### TASK DETAILS
Recast the items from the line with "This screenshot has width=2420, height=1512." up to and including the line with "pyautogui.click(x=401, y=522)" as a JSON list of strings, one string per line, omitting blank lines.

------ DATA TO USE ------

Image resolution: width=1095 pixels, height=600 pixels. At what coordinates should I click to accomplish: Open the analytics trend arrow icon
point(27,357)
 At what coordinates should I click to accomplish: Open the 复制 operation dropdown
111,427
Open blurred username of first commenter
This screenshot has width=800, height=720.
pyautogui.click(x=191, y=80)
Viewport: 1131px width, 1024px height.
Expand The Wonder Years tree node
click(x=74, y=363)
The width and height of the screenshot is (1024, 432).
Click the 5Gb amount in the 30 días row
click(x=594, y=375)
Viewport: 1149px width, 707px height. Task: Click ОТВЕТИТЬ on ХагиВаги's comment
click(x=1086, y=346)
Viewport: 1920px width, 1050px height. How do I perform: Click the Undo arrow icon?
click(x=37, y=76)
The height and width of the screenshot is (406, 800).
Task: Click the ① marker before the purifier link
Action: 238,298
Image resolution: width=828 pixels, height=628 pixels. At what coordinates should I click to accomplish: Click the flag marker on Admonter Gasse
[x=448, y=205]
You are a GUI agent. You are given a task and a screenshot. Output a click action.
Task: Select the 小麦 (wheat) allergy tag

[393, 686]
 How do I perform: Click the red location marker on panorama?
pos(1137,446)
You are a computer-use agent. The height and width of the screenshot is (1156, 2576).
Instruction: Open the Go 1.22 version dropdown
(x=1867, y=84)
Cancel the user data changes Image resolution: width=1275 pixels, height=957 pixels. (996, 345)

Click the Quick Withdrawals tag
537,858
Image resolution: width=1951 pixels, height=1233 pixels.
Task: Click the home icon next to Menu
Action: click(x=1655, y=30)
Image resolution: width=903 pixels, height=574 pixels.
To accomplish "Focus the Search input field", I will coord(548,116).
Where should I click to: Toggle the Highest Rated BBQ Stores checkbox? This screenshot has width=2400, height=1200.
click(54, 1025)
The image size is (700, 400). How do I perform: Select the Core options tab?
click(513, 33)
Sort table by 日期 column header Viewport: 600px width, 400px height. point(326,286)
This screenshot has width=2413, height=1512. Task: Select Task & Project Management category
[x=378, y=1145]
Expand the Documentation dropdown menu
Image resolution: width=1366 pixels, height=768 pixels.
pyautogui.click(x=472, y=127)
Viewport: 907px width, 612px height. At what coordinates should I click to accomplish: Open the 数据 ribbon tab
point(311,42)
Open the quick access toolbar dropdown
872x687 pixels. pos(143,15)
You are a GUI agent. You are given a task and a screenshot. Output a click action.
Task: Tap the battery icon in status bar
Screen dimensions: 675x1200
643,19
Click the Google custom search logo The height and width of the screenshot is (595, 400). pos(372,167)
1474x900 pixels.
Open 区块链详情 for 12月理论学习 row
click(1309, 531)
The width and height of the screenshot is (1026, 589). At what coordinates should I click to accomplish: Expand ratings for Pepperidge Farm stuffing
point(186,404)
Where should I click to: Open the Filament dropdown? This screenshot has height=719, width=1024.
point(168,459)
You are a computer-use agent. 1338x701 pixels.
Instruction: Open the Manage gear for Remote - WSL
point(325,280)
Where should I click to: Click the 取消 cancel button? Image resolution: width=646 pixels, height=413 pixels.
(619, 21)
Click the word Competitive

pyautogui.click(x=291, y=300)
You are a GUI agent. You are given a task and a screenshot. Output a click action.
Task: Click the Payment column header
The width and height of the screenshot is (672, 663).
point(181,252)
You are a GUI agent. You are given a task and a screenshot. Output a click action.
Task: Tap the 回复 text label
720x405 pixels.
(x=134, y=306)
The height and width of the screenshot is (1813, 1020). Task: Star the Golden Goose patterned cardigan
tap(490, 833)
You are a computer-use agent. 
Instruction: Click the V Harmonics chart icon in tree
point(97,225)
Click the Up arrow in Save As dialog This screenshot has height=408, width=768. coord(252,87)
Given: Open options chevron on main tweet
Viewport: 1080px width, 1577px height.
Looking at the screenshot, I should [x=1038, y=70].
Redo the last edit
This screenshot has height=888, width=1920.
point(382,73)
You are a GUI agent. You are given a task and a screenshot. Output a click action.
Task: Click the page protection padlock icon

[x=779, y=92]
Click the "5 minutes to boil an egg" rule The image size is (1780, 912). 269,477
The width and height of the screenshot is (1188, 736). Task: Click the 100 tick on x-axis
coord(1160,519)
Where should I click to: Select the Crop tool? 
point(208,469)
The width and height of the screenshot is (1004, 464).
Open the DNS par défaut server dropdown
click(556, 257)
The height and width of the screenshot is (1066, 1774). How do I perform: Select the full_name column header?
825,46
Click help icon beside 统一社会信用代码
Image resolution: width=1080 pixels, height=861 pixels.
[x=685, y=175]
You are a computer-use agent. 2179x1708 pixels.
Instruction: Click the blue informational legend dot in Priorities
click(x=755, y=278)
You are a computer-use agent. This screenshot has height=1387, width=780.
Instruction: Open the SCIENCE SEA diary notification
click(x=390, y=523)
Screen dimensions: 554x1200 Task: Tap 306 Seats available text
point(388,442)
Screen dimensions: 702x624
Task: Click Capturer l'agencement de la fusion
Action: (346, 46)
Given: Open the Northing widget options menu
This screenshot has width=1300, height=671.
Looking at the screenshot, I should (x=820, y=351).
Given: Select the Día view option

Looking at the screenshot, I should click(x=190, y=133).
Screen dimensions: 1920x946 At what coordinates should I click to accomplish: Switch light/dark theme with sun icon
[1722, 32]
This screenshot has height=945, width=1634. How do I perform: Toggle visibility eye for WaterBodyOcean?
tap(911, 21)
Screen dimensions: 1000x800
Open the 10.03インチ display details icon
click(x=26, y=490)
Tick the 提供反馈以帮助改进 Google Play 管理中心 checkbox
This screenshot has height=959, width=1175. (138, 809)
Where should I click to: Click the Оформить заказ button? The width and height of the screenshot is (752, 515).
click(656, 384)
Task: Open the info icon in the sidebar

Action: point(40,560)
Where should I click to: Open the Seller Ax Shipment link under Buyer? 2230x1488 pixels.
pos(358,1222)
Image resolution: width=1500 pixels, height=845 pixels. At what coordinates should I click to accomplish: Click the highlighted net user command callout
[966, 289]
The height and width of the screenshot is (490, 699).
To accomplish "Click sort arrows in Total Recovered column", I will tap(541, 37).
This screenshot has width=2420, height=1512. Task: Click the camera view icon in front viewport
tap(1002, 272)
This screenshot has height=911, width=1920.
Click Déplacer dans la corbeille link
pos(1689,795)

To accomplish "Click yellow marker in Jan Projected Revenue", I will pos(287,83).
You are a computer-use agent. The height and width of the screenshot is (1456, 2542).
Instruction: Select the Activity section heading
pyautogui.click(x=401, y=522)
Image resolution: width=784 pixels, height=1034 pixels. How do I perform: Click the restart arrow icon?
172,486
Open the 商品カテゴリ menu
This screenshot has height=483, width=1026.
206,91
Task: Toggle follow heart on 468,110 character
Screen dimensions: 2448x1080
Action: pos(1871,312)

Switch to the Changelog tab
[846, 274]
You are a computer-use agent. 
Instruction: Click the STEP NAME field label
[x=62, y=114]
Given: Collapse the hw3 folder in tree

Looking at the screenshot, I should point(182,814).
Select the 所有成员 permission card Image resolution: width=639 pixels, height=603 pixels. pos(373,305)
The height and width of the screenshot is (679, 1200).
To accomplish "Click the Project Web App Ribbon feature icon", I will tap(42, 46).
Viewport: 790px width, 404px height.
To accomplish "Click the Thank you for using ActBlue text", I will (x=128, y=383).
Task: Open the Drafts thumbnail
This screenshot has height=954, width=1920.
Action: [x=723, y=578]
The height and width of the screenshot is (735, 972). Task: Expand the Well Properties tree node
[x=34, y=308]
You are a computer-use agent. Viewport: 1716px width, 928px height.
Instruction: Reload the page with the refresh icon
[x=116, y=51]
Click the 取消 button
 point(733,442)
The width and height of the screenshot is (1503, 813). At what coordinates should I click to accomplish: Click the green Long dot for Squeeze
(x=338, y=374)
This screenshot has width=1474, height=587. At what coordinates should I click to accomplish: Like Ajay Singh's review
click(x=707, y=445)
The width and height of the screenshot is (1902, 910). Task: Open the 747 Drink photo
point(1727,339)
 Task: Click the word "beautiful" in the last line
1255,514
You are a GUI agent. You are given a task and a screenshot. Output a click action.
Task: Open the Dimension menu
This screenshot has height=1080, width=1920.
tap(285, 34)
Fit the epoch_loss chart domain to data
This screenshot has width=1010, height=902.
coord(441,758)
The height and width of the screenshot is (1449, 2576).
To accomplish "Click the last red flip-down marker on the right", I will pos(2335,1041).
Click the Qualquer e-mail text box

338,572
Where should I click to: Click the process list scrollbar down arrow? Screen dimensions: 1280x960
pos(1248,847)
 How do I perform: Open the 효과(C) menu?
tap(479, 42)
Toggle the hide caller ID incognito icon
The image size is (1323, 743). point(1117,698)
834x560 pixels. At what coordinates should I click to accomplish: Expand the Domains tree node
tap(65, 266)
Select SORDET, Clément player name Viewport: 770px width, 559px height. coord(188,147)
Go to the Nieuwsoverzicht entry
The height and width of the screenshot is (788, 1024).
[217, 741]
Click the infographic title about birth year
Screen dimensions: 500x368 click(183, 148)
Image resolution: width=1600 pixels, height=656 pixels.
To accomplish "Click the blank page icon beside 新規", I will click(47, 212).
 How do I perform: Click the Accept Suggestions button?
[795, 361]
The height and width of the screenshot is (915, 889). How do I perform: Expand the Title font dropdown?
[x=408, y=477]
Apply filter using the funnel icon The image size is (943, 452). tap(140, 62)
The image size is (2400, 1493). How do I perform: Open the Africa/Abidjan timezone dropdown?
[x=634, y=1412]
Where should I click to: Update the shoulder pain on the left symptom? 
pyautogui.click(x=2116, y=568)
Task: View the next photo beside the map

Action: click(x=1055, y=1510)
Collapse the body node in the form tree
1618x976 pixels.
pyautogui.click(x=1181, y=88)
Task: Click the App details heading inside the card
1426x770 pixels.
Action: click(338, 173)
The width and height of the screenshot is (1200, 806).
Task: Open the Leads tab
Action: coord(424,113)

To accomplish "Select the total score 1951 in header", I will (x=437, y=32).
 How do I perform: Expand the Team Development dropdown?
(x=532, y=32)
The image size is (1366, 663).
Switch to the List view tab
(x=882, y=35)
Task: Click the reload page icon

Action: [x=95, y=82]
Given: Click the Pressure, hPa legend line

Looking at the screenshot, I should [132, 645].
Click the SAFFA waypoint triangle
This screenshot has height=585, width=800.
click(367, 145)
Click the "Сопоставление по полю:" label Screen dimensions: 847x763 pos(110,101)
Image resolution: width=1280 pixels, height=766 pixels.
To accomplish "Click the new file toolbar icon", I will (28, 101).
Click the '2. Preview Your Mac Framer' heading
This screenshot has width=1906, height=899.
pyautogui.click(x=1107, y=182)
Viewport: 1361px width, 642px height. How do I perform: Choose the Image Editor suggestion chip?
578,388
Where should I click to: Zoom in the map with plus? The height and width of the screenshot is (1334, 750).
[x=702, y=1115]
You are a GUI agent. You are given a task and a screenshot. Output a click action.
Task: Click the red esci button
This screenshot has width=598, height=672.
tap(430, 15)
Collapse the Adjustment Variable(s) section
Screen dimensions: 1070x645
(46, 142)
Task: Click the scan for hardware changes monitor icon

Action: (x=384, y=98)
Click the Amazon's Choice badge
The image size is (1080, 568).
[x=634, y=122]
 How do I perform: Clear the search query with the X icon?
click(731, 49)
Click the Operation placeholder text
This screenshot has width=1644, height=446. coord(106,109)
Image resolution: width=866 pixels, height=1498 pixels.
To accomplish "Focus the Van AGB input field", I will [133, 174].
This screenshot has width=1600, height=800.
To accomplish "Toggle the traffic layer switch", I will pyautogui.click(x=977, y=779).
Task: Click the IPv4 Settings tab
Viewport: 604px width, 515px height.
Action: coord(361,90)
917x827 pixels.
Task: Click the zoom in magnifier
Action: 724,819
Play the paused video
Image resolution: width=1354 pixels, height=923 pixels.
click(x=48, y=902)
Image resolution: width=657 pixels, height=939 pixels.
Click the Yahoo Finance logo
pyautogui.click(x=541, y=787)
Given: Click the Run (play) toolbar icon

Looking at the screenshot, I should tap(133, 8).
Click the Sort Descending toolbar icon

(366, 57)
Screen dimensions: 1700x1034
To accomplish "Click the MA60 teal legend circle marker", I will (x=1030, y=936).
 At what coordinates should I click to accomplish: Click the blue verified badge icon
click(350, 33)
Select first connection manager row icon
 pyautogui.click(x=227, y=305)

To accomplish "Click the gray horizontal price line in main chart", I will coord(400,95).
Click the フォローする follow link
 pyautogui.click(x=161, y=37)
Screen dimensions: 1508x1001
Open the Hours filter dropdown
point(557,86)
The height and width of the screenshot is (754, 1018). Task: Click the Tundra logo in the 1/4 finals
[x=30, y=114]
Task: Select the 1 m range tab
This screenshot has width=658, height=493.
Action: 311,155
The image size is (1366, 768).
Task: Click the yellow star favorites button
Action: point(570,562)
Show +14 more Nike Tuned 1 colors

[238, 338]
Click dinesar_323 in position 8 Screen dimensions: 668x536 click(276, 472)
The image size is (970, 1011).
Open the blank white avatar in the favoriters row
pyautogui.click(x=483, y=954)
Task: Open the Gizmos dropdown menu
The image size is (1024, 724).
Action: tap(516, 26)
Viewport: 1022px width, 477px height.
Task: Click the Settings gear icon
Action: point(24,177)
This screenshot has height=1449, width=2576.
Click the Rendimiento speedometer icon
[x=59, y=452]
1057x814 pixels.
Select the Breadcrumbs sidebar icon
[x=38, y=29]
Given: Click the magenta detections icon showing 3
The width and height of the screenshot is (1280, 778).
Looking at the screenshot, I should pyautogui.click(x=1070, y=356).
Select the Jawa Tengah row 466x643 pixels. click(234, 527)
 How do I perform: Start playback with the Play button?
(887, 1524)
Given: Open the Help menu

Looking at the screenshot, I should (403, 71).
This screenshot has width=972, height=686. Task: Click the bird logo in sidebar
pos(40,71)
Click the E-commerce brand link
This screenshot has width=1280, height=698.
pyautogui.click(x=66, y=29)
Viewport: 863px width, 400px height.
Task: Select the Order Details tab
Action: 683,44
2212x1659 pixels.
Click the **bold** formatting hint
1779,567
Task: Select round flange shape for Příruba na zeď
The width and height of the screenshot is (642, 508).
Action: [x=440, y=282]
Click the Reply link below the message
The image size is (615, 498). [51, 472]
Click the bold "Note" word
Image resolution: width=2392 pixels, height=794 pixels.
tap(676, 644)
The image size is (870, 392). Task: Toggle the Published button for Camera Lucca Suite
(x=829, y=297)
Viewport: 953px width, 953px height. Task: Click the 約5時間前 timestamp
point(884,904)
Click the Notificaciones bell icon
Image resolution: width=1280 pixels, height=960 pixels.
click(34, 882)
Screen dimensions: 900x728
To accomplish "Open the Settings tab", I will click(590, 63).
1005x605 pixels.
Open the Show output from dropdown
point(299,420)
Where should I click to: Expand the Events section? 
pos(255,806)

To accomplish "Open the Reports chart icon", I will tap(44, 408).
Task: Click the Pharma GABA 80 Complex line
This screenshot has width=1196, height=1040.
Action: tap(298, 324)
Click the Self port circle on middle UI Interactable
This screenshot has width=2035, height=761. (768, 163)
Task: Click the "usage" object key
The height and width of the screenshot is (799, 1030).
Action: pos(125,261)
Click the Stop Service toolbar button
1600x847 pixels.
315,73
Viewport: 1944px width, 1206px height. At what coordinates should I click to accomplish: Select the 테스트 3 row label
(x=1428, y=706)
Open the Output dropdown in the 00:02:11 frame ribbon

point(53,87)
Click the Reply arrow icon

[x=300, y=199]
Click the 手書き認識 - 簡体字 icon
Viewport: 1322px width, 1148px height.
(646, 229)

------

### SOLUTION FOR THIS TASK
[
  "This screenshot has width=2420, height=1512. Task: Click the camera view icon in front viewport",
  "tap(1002, 272)",
  "This screenshot has height=911, width=1920.",
  "Click Déplacer dans la corbeille link",
  "pos(1689,795)",
  "To accomplish \"Click yellow marker in Jan Projected Revenue\", I will pos(287,83).",
  "You are a computer-use agent. The height and width of the screenshot is (1456, 2542).",
  "Instruction: Select the Activity section heading",
  "pyautogui.click(x=401, y=522)"
]